Я закончил читать стихи. Стал пить чай из серебряного подстаканника. «Ну как? – спросил Рахманинов. Я сказал: «Посредственно». Он расстроился. Сказал, что у него и мелодия уже готова. И хотел мне напеть её. А голоса-то и нет. Одно сипение какое-то раздавалось. Он засмеялся. Сложил листок со стихами вчетверо, сунул в карман пиджака и задумывался.
«А где же сирень? – спросил я.
«Не изволите ли прогуляться. Я покажу мой любимый сорт»…
На этот раз проснувшись, я кинулся за стол. Ночным холодом тянуло из открытого окна. Светало. Лампы уже не требовалось. Я набросал по-быстрому впечатления, и с записной книжкой - опять под одеяло. Сердце стучало на полную. Дремота окончательно отступила. Вспомнилась эта Ивановка. Как-то возвращаясь из командировки через Тамбов, дал крюку, сошёл на станции со скрипучим названием Ржакса и километров пятнадцать шагал пешком.
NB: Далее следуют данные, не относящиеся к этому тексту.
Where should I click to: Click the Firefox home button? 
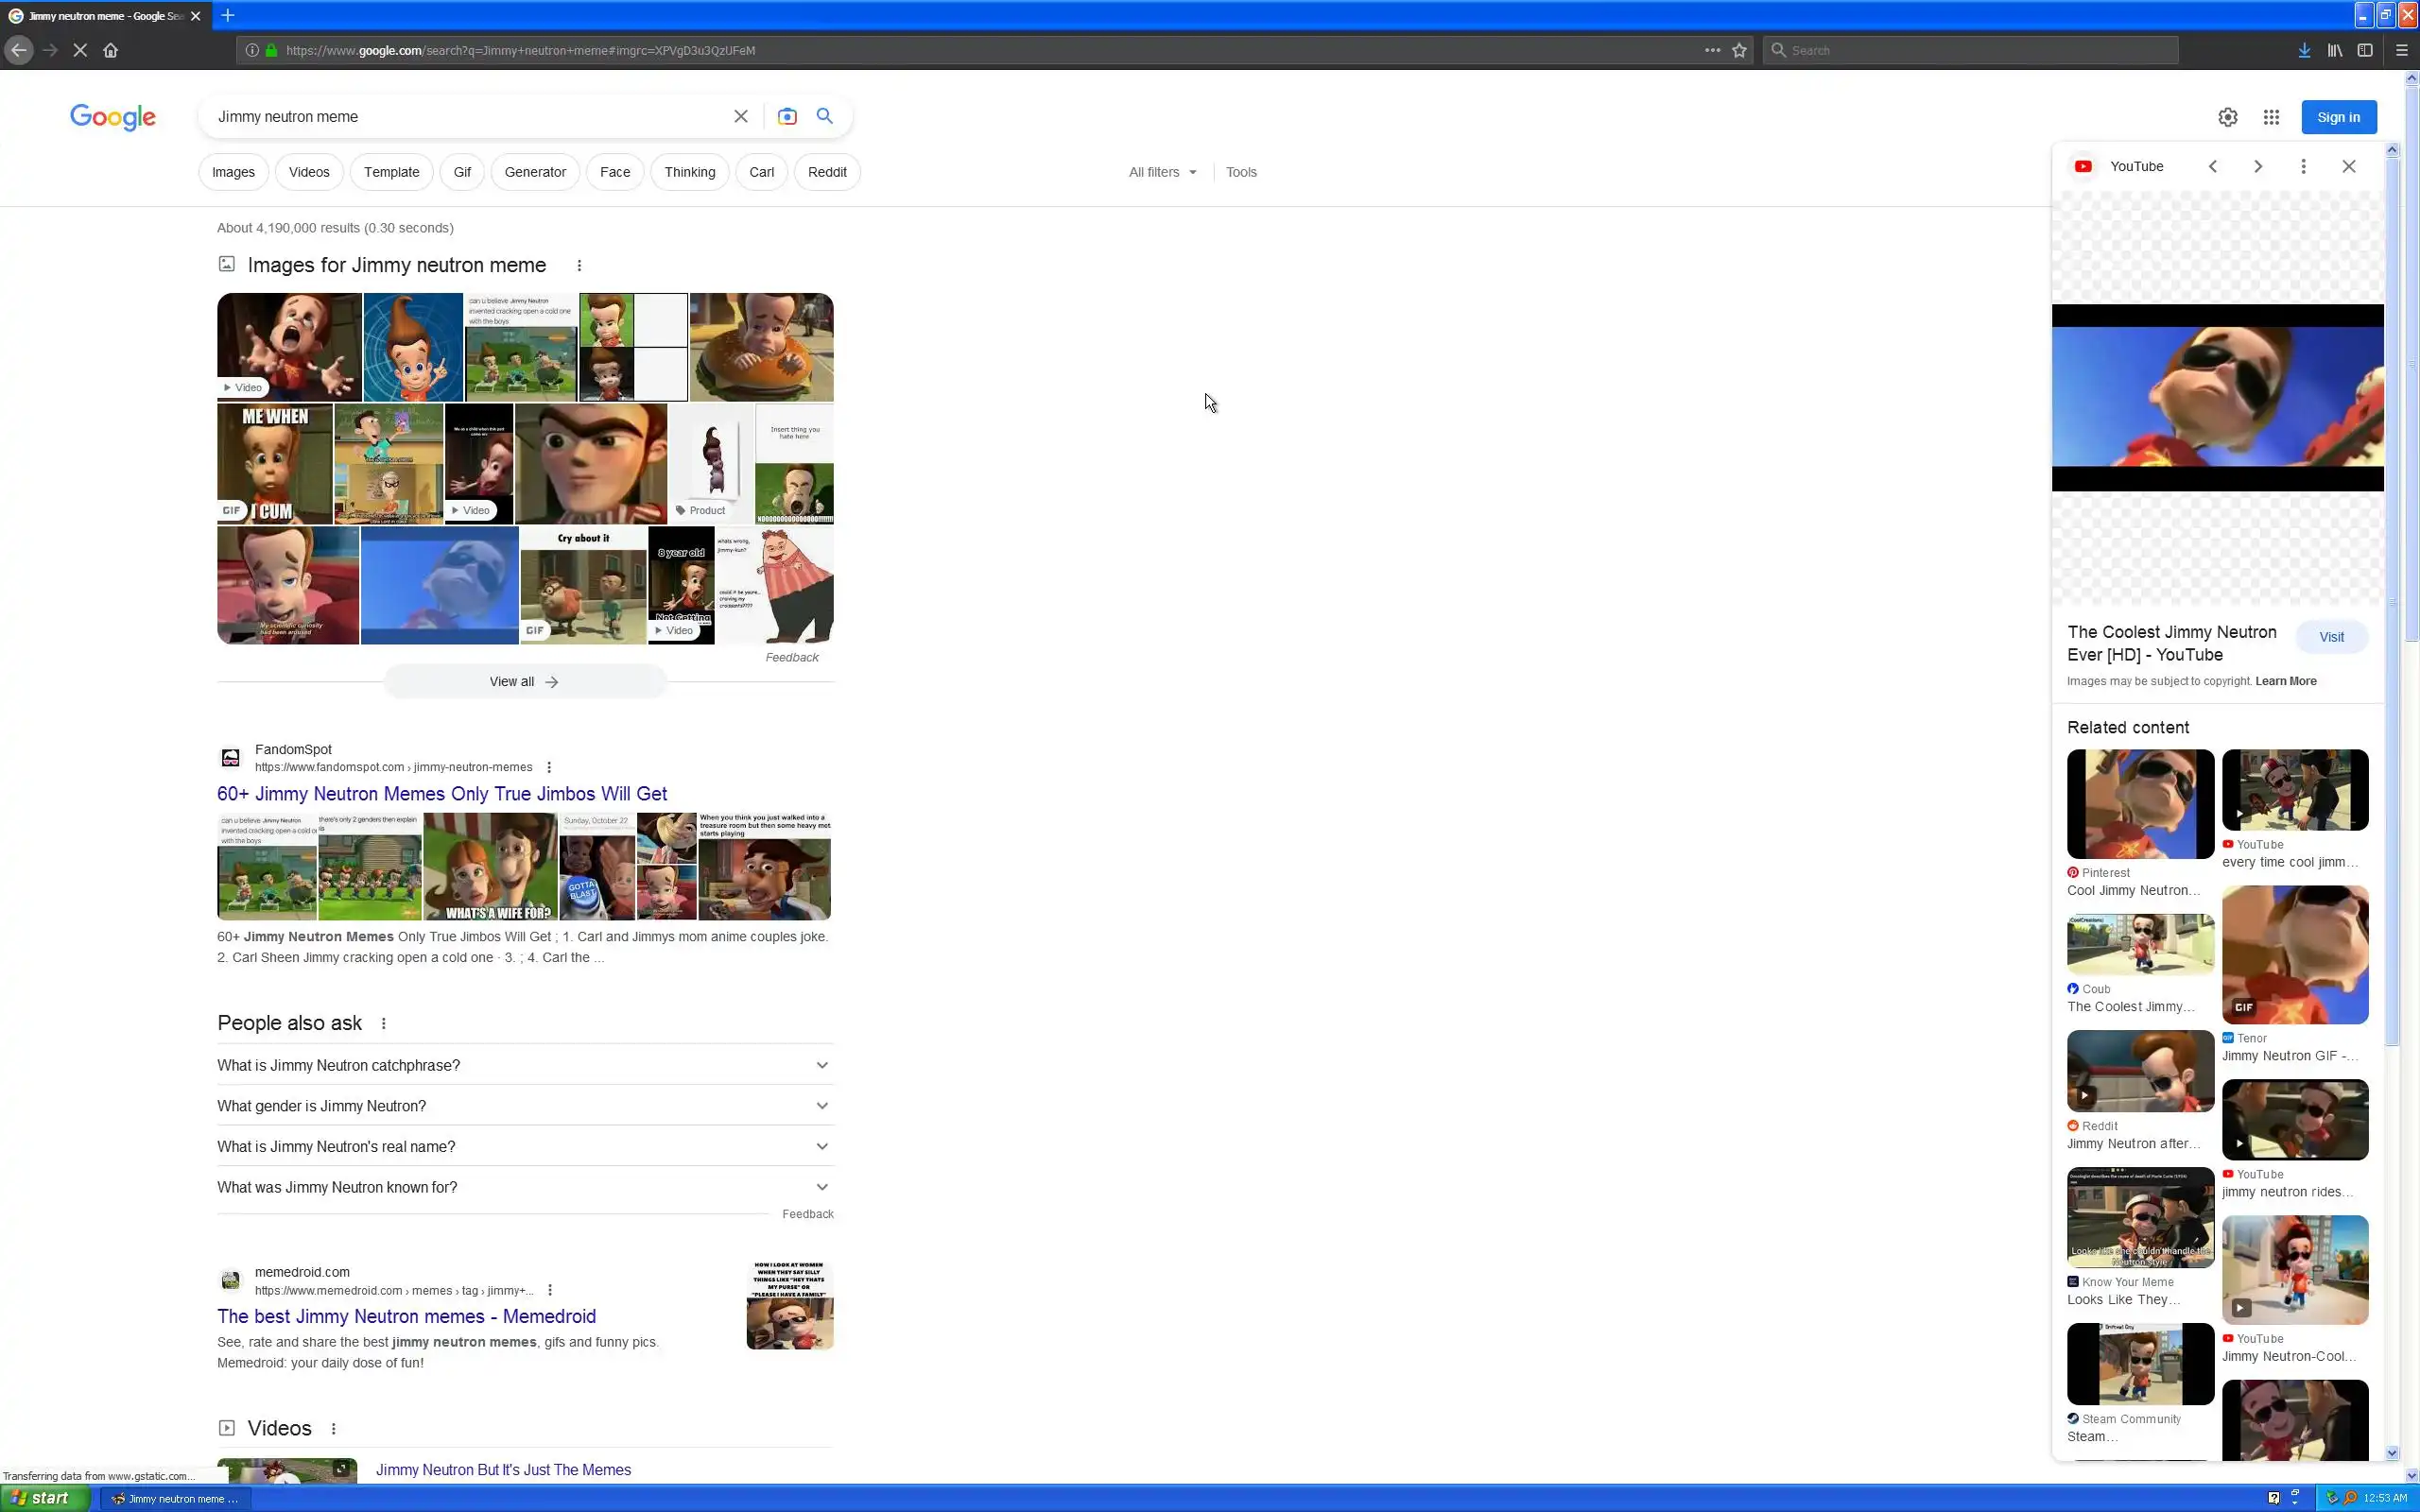coord(110,50)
Дело было ночью. Вдоль шоссе стояли высокие тополя. И лежали длинные лунные тени от них.
В усадьбе даже собаки не лаяли. Совсем заброшенная тогда ещё была усадьба. Но памятник на лужайке посреди клумбы уже стоял. И на веранде нашлось старое плетёное кресло – качалка. Я пледом укрылся и ночевал под хозяйским приглядом скульптуры. К утру меня разбудил запах сирени.
Сирень благоухала,- иначе не скажешь. Я ликовал. Словно в бреду, одурманенный фитоцидами, я тогда принялся рассказывать мраморному Рахманинову, как этой весной много читал о нём, узнал всю историю его вселения в этот дом ещё юным, историю его первой симфонии, и романа с кузиной. Как я влюбился в его молодость, гениальность и отвагу, в его костистый жёсткий стан под два метра, в его родовитое дворянство. Как я был поражён его большими дирижёрскими заработками, покупкой первого на всю губернию автомобиля, и бегством на этом громоздком Renault отсюда, из поместья навек за границу, в свою дальнейшую блистательную судьбу в Европе.
Вознесённый на пьедестале он, казалось, слушал меня. Его наклонённая голова как бы внимала моему внутреннему монологу о его музыке, всегда ясной и бравурной как удары молота по стали, или рассыпчатой и тоже без доли туманности, - как звон колоколов, перемежаемый женским пением широкими смелыми взлётами созвучий к небу - из его знаменитого мажора в щемящий минор.
Много позже я ещё раз побывал в Ивановке с видеокамерой. В любое время теперь только кликни файл, и вот она веранда, сирень, чайный столик под липой. Смотри сколько хочешь. Это вам не какие-нибудь ночные видения, сны. Тем более, что у меня сны, вообще, никогда не повторяются.